* begin EXCERPT PROVIDED *

[Looking back to January 2015]
Tomorrow, my boy heads off to school. It’s going to be a big one. Not just because it’s the ‘big, first day’, but because he is going to skip prep and head straight into grade 1….
It has been a journey I could never have prepared for but has taught me more than I could ever have hoped for. I encourage you to read my post if you have a bright and sensitive one.
“She thinks her child is gifted!!”
Here’s what you should know..
- Being bright and sensitive pervades every aspect of life. It is an exhausting path to parent one (& usually more!) of these children. The path continues onto adulthood too!
- Sleep can be a real issue for these kids. Many reasons, from being more aware of their surroundings to reactions to certain foods, even in breast milk. Many who end up in ‘sleep school’ are bright and sensitive.
- You and your little sensitive one will struggle with some or all of the following : bath time, haircuts, brushing teeth, coping with different textures in food (or flavours, appearance, temperatures), loud sounds, clothing tags, the feel of grass/sand/wet clothes, the list goes on…
- Besides sensations, your child is much more likely to be sensitive to particular foods, chemicals, emotions and also what is going on around them.
- You may need to remove particular foods and chemicals to improve your child’s health (such as eczema, ‘ADHD’, immunity, brain fog and even Asperger’s).
- Your child will most likely have one or more of the following ‘overexcitabilities’:
- emotional (intense feelings, extremes of emotions, empathy)
- imaginational (using creativity and imagination to escape boredom)
- psychomotor (love of movement, boundless energy, rapid speech
- sensual (derives extreme pleasure from music, language, art and their senses)

* end EXCERPT PROVIDED *
* begin RECORDED DATA *

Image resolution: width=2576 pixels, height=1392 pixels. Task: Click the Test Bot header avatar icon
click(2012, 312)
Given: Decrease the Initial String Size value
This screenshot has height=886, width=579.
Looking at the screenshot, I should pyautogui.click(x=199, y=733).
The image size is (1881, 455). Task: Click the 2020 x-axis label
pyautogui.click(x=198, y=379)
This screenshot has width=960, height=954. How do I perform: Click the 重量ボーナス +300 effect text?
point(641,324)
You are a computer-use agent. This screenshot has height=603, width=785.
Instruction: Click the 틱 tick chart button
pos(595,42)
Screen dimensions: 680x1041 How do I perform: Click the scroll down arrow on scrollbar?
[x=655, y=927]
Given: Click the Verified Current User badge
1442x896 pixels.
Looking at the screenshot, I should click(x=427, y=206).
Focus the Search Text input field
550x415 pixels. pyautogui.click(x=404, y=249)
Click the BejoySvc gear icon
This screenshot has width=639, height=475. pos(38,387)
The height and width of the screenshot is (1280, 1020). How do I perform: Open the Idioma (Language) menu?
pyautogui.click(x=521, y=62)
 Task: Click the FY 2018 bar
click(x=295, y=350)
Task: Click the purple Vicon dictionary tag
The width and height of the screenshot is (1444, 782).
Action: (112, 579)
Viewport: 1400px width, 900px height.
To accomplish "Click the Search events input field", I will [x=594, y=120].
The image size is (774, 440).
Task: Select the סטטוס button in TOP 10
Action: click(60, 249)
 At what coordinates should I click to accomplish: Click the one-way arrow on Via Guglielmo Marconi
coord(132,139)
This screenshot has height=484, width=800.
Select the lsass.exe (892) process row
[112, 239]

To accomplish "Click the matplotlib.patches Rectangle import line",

* end RECORDED DATA *

— PROBLEM A —
In the post on bright and sensitive children, what grade is the boy going straight into when he skips prep?
— PROBLEM B —
Return everything from "- You and your" down to "of emotions, empathy)" in the post on bright and sensitive children.

— TASK RESULT A —
Grade 1

— TASK RESULT B —
- You and your little sensitive one will struggle with some or all of the following : bath time, haircuts, brushing teeth, coping with different textures in food (or flavours, appearance, temperatures), loud sounds, clothing tags, the feel of grass/sand/wet clothes, the list goes on…
- Besides sensations, your child is much more likely to be sensitive to particular foods, chemicals, emotions and also what is going on around them.
- You may need to remove particular foods and chemicals to improve your child’s health (such as eczema, ‘ADHD’, immunity, brain fog and even Asperger’s).
- Your child will most likely have one or more of the following ‘overexcitabilities’:
- emotional (intense feelings, extremes of emotions, empathy)